Getting Started

From zero to a live static site in about ten minutes. This guide walks you through account creation, building your first site, exporting it, and deploying the result.

How Stelae Works

Stelae gives you a private WordPress installation running in an isolated Docker container. You use the full WordPress editor — themes, plugins, page builders, everything — to build and design your site. When you’re happy with it, you export the site as static HTML/CSS/JS files. The static files are what your visitors see. The WordPress container goes to sleep when you’re not using it, and wakes up automatically when you need to make edits.

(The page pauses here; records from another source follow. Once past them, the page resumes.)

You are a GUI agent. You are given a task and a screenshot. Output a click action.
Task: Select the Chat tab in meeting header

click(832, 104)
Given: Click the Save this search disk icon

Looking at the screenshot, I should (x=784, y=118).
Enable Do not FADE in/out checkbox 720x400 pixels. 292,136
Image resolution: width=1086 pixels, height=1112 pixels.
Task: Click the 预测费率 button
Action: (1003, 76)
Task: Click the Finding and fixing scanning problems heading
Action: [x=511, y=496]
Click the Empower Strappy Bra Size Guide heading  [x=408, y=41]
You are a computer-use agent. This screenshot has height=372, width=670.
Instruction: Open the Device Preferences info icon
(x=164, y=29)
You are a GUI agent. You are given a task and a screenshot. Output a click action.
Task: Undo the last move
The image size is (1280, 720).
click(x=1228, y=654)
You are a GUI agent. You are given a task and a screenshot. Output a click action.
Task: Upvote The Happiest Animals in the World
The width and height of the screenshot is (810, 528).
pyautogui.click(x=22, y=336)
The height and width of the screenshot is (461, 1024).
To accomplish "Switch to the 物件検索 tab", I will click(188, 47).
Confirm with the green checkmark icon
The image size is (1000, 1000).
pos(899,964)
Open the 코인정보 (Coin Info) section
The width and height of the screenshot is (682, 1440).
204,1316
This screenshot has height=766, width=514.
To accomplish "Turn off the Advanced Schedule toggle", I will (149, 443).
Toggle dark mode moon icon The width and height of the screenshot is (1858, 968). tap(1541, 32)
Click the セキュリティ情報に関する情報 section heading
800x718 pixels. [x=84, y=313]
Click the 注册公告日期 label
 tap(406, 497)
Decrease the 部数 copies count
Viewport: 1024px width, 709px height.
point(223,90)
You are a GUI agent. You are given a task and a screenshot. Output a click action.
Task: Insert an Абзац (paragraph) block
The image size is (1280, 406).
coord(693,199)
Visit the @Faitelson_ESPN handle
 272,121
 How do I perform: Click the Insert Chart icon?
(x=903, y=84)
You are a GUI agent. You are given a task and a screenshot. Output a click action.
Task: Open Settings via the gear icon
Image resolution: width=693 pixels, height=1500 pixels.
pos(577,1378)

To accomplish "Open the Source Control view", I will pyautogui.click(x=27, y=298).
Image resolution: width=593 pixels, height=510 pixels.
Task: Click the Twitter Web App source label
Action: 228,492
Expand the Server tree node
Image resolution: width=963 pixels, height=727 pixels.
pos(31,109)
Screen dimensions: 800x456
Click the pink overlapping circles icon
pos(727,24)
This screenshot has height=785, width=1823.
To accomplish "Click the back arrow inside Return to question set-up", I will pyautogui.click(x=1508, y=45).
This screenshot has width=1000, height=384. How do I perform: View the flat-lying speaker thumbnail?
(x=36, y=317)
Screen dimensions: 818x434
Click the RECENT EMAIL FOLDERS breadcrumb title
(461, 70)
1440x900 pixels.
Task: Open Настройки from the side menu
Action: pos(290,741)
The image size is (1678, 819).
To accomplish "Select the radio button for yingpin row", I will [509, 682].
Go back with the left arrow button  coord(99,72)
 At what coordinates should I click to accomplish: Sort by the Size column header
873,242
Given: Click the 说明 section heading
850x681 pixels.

The key insight: WordPress is a powerful editor that people already know how to use. But running WordPress live on the internet means dealing with security patches, database attacks, brute-force login attempts, and performance tuning. Stelae turns WordPress into a private authoring tool and publishes only the output. Your visitors get a fast, secure, static site. Attackers get nothing to attack.

Create Your Account

Register

Go to stelae.eu/register and create an account with your email address and a password.

Verify your email

Check your inbox for a verification email and click the link. If it doesn’t arrive within a few minutes, check your spam folder.

Sign in

Log in at stelae.eu/login. You’ll land on your dashboard, which is empty for now.

Create Your First Site

Click “Create Site”

From your dashboard, click the create button. You’ll be asked to choose a name for your site. This is just a label for your dashboard — it doesn’t affect URLs.

Complete payment

You’ll be redirected to our payment provider (Mollie) to complete a €19.90 payment for one year. After payment, your site is automatically provisioned — this takes a few seconds.

Access your WordPress

Once provisioned, your site card appears on the dashboard. Click “Open Editor” to access your WordPress installation. Your WordPress credentials are shown on the site card — save them somewhere safe.

Wake-on-access

Your WordPress container goes to sleep after 15 minutes of inactivity. When you click “Open Editor” again, it wakes up automatically — you’ll see a brief splash page while it starts (about 5 seconds). This is normal.